Have you heard of blue-chip stocks? They are a smart investment choice; but why? The answer to why is hidden in its definition that says stocks of well-established, financially sound companies operating their business successfully for many years are blue-chip stocks. These sound companies tend to produce steady profits. And slow-but-steady usually wins the race.
Blue chip stocks are an integral part of the most reputable market indexes, as the Standard & Poor’s (S&P) 500, the Nasdaq-100, and the Dow Jones Industrial Average. How big should a company be to be considered as a Blue Chip company? The debate is still on. A generally accepted benchmark is a market capitalization of $5 billion.
If you check the dividend payment history of most of these companies, you will find the one thing they all tend have in common is a good payment record. And it is probably a good idea to make this feature a prerequisite in identifying your own personal best blue chip stocks.
What other features should you look for? This question can only be answered completely and definitively by you. But two things are certain.
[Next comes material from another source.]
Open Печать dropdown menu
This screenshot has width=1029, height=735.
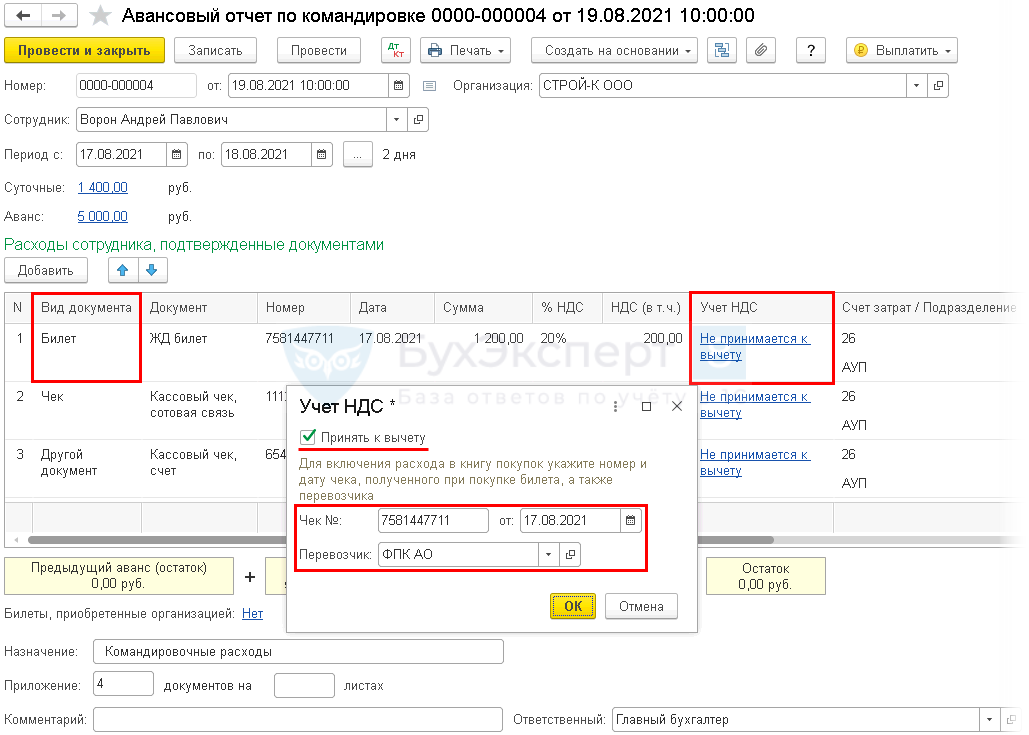click(x=465, y=50)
First, blind investment is always risky. Whether you are going to invest in a well-established company or a small, unproven one, it is important to know about the company and the risks associated with investing in it.
Second, stock research sites can be of great assistance in developing a list of features to look for and a sound plan for investing in blue chip stocks. They will give you the guidance and detail to make sound investment choices.